Mindfulness: some final thoughts

If you’ve been looking at my last few posts, you might be wondering where I’m going with it all.  Why am I spending a lot of time discussing meditation?  Why mindfulness?  Why am I examining sound effects and music?  Meditation and mindfulness are so similar to self-hypnosis that it’s worth looking at the whole area together.  I run mindfulness group sessions and, where appropriate, I teach people self-hypnosis or how to meditate under their own initiative.  Learning these techniques is empowering and can substantially improve the following:

  • Anxiety
  • Depression
  • Stress

For example, see this study, which was based on the bemindfulonline course, found that people who took the mindfulness course reported a 58% reduction in anxiety, 57% reduction in depression and 40% reduction in stress.  Based on these figures, and my own experience, this course is worth looking at; I took it in 2020 and noticed a big difference over several weeks.  I still do some mindful activities every day, and my mood has increased significantly.

Once the course is finished, it can be beneficial to continue practicing mindfulness.  The course authors have both published at least one book each, and I found both books accessible, easy to follow and useful.  For example, this audiobook is really good, as Tessa herself narrates it, and I find her voice calming and relaxing.  Ed’s book is also excellent, but I can’t find an audio version of it as of Feb 2022.

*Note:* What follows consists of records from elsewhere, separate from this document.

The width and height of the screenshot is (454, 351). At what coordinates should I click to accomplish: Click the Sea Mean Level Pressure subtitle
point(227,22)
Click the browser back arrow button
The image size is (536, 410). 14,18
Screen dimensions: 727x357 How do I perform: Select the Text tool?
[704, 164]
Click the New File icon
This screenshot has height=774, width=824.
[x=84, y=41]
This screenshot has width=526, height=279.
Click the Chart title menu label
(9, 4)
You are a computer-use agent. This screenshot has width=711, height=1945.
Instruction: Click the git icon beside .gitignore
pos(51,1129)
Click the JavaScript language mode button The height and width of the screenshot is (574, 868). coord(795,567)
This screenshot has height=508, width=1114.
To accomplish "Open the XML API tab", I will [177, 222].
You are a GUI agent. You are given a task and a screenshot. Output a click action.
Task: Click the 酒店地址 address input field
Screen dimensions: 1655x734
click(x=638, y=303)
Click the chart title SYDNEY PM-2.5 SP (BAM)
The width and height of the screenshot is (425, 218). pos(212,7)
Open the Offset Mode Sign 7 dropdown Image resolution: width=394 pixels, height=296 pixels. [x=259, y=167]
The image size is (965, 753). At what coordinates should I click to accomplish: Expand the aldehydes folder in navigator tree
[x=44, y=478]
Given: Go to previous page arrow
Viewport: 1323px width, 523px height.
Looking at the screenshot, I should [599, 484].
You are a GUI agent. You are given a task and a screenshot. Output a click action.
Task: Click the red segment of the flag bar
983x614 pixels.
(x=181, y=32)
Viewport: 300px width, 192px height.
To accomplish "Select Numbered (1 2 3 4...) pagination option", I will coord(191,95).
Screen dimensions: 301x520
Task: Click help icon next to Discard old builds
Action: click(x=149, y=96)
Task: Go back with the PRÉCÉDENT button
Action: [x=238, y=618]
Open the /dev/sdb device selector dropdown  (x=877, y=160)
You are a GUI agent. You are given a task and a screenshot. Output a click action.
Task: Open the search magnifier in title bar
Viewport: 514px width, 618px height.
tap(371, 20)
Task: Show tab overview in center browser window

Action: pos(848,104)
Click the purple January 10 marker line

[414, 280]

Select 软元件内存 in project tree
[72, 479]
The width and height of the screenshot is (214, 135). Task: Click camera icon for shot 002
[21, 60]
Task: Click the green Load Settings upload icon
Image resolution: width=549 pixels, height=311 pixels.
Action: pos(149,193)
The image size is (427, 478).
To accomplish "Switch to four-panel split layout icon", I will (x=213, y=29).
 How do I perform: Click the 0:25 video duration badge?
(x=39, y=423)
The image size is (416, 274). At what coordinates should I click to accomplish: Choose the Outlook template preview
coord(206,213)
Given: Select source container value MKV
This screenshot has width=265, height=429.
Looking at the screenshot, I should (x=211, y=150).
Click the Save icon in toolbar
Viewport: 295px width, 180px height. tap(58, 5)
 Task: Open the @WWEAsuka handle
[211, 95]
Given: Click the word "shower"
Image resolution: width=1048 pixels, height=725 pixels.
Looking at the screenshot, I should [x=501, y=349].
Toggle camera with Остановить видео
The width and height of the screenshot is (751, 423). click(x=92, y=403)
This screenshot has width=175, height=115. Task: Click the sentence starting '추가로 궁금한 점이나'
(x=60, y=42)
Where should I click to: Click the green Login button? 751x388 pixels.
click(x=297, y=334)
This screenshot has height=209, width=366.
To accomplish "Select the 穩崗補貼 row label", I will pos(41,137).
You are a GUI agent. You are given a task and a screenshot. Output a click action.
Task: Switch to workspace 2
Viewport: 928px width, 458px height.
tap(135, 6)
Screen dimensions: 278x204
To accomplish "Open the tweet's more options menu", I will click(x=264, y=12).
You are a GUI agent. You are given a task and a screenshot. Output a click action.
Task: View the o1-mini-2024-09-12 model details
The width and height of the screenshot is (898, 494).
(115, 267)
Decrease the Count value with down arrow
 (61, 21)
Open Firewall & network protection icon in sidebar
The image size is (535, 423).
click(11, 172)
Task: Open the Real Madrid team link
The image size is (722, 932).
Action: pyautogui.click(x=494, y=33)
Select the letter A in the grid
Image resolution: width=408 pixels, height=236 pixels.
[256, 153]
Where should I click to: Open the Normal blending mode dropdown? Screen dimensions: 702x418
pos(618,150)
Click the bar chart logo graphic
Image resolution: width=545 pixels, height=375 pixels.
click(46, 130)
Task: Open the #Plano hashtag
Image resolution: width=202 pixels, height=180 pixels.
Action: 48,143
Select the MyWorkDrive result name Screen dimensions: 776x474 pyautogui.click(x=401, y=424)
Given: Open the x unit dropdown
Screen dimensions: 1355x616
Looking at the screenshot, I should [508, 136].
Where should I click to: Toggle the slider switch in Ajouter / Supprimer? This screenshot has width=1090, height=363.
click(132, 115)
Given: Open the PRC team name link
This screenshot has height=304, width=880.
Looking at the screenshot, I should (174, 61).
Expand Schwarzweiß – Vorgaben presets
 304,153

As well as the books, mindfulness group sessions can be a nice place to share the space with other like-minded people while encouraging each other and potentially making new friends.  I run these periodically and I’m always open to considering running such groups on demand.

Now that you know even more about mindfulness, you’re ready to start giving it a go in your own way.  Because we’ve looked at a range of research studies, we can conclude that mindfulness is a credible self-care option.